Filter these entries so that only lines with the word "computer" remain.

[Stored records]
**********

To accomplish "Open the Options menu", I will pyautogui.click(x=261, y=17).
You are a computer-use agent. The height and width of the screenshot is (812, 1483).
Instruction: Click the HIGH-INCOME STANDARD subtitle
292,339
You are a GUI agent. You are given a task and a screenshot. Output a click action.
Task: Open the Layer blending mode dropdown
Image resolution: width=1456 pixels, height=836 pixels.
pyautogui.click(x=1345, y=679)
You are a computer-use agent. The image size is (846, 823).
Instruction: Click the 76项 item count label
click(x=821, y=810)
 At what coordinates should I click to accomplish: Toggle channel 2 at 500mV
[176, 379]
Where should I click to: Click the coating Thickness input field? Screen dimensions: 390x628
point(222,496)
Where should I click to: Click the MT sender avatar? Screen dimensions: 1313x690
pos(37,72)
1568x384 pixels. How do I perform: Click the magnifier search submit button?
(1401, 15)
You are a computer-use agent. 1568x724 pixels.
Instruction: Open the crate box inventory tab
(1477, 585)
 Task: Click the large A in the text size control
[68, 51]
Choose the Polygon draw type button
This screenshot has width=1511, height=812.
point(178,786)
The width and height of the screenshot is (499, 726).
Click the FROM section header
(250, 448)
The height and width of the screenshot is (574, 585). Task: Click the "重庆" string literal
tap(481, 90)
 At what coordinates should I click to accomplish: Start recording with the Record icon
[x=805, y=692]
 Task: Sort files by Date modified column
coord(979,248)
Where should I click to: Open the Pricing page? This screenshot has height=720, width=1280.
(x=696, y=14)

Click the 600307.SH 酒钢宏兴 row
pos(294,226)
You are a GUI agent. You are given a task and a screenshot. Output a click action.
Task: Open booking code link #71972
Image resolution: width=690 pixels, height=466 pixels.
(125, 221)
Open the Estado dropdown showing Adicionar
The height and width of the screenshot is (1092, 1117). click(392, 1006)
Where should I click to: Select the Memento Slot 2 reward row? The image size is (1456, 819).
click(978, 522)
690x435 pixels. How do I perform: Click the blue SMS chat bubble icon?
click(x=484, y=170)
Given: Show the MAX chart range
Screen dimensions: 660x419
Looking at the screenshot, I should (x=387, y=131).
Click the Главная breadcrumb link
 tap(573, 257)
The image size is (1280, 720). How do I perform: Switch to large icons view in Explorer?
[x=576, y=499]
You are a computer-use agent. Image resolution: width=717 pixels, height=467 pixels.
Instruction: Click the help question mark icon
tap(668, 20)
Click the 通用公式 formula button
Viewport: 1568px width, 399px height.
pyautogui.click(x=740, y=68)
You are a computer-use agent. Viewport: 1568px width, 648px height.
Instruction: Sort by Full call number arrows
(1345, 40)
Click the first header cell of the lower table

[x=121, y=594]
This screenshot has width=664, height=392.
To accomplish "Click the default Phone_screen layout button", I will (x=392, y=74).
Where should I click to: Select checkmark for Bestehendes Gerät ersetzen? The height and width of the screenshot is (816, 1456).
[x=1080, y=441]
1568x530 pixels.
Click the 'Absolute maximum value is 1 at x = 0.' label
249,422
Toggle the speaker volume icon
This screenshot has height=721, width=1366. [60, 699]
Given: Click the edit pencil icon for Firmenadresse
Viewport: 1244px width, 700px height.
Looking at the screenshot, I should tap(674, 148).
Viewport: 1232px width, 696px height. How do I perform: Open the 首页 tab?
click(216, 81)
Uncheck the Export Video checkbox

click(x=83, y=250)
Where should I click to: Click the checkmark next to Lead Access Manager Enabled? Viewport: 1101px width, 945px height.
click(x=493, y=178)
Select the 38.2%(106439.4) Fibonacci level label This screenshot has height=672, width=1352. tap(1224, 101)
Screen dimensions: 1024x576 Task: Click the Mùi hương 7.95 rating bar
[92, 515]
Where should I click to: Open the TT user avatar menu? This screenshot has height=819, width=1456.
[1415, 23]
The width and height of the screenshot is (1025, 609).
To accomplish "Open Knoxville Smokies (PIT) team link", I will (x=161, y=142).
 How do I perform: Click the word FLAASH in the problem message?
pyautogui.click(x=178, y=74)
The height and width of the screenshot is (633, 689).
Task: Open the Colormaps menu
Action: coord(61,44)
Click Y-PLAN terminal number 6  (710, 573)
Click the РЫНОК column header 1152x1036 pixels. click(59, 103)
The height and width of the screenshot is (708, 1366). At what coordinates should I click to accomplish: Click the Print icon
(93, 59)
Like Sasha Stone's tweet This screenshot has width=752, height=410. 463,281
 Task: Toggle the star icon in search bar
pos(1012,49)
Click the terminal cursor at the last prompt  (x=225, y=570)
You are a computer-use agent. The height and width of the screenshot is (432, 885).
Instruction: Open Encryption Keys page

**********

#### OUTPUT OF THE EXERCISE:
You are a computer-use agent. The height and width of the screenshot is (812, 1483).
You are a computer-use agent. The image size is (846, 823).
You are a computer-use agent. 1568x724 pixels.
You are a computer-use agent. Image resolution: width=717 pixels, height=467 pixels.
You are a computer-use agent. Viewport: 1568px width, 648px height.
You are a computer-use agent. The height and width of the screenshot is (432, 885).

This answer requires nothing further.